- **TASK TO CARRY OUT**: Take the lines that open with the one containing "Task: Sort 상한가 종목 by 등락률 header" and close with the one containing "will (146, 7).", and rewrite them with "header" changed to "column heading". Return only those lines, with nothing else altered.

** start of INPUT MATERIAL **

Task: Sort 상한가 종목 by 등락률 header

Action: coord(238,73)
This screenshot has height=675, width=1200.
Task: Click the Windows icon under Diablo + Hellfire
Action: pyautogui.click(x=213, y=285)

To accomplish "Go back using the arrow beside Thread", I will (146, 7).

** end of INPUT MATERIAL **
** start of INPUT MATERIAL **

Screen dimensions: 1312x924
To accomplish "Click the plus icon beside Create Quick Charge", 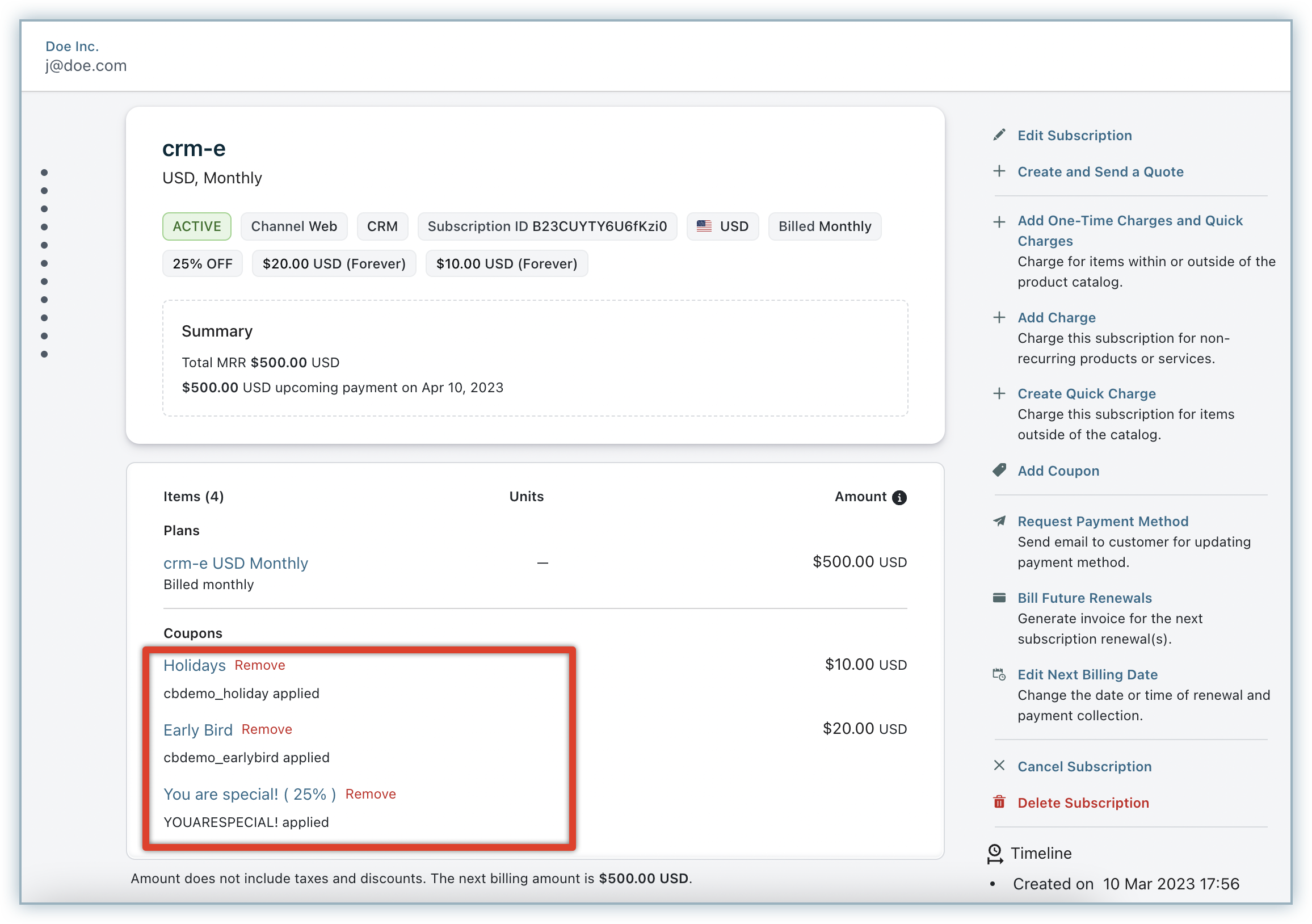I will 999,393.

** end of INPUT MATERIAL **

- **RESPONSE FOR THIS EXERCISE**:
Task: Sort 상한가 종목 by 등락률 column heading

Action: coord(238,73)
This screenshot has height=675, width=1200.
Task: Click the Windows icon under Diablo + Hellfire
Action: pyautogui.click(x=213, y=285)

To accomplish "Go back using the arrow beside Thread", I will (146, 7).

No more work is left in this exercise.